State-selected molecular-beam reaction dynamics of K with HF (υ = 1, j = 5, 6 and 7)

Abstract

The crossed-molecular-beam method has been used to measure relative integral cross sections σ r (υ = 1, j; E) of the endothermic (0.75 eV) reaction K + HF (υ = 1, j) → KF + H as a function of both the rotational quantum number j ( j = 5, 6 and 7) and the translational energy E (0.55 ⩽ E ⩽ 1.32 eV) of the reagents. The vibrational-rotational (υ, j) states of HF were populated by infrared pumping with the radiation of a properly tuned pulsed chemical HF laser. In addition, relative cross sections with υ = 0 but averaged with respect to the initial rotational-state distribution of the HF molecules were also determined.
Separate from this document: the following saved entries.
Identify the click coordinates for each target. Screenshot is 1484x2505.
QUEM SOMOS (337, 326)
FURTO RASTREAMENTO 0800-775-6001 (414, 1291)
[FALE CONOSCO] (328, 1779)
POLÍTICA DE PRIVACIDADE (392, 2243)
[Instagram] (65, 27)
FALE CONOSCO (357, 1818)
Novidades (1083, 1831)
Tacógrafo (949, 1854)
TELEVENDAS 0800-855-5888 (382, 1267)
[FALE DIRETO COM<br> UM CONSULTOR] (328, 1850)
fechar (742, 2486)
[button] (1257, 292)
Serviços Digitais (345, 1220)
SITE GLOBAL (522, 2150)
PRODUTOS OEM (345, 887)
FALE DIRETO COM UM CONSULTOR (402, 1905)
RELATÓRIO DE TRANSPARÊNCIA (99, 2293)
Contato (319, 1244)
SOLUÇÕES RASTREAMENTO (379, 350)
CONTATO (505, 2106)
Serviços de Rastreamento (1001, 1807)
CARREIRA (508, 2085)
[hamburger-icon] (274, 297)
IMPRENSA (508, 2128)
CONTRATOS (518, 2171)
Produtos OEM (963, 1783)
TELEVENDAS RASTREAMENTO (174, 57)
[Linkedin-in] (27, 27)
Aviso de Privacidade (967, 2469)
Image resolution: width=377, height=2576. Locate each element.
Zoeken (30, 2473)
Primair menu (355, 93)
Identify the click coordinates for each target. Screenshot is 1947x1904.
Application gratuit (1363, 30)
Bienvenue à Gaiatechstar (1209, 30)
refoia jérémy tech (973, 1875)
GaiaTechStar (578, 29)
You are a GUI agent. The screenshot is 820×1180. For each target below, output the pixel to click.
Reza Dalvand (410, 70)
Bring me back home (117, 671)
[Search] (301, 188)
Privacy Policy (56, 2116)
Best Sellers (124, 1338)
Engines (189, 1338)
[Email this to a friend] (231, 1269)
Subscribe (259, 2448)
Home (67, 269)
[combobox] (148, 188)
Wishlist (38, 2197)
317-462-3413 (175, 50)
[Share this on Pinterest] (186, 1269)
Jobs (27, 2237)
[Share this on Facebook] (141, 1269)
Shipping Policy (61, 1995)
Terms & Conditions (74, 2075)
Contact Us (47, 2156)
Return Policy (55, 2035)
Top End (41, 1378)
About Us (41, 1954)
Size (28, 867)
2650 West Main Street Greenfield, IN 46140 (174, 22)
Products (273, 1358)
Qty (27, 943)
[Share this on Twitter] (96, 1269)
The results exhibit three remarkable features: (a) σ r (υ = 1, j; E) rises with increasing j, (b) the steepness of the ascent roughly decreases with increasing E, (c) at E = 0.98 eV reagent vibrational energy is about a factor of 200 more efficient in promoting the reaction than reagent translational energy. An intuitive dynamical model suggests that observations (a) and (b) are to be expected for a reaction governed by a potential-energy surface with a late barrier. This is consistent with the well-known interpretation of large vibrational effects as indicated by result (c).